Saturday, April 16, 2016

Inkling Explorations {April 2016}

It seems like forever since I've done one of Heidi's awesome Inkling Explorations!  So here I am for the April edition :)  This month's prompt is:

~ a description of a lady in literature ~

After much thought, I've decided to go with a passage from one of my favorite-ever books (Ivanhoe), describing one of my favorite-ever heroines (Rebecca of York).  Here we go!


Yet had the Jewess this advantage, that she was better prepared by habits of thought, and by natural strength of mind, to encounter the dangers to which she was exposed.  Of a strong and observing character, even from her earliest years, the pomp and wealth which her father displayed within his walls, or which she witnessed in the houses of other wealthy Hebrews, had not been able to blind her to the precarious circumstances under which they were enjoyed.  Like Damocles at his celebrated banquet, Rebecca perpetually beheld, amid that gorgeous display, the sword which was suspended over the heads of her people by a single hair.  These reflections had tamed and brought down to a pitch of sounder judgment a temper which, under other circumstances, might have waxed haughty, supercilious, and obstinate.

- **Problem requirements**:
Return the words of the blog post between "After much thought, I've" and "York).  Here we go!", inclusive, copied without any change. Nothing in the listing is needed here.

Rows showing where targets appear

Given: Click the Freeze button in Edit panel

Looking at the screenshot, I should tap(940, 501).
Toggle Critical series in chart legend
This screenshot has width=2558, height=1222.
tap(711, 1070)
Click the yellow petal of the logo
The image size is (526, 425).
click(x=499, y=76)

- **Reply to the exercise**:
After much thought, I've decided to go with a passage from one of my favorite-ever books (Ivanhoe), describing one of my favorite-ever heroines (Rebecca of York).  Here we go!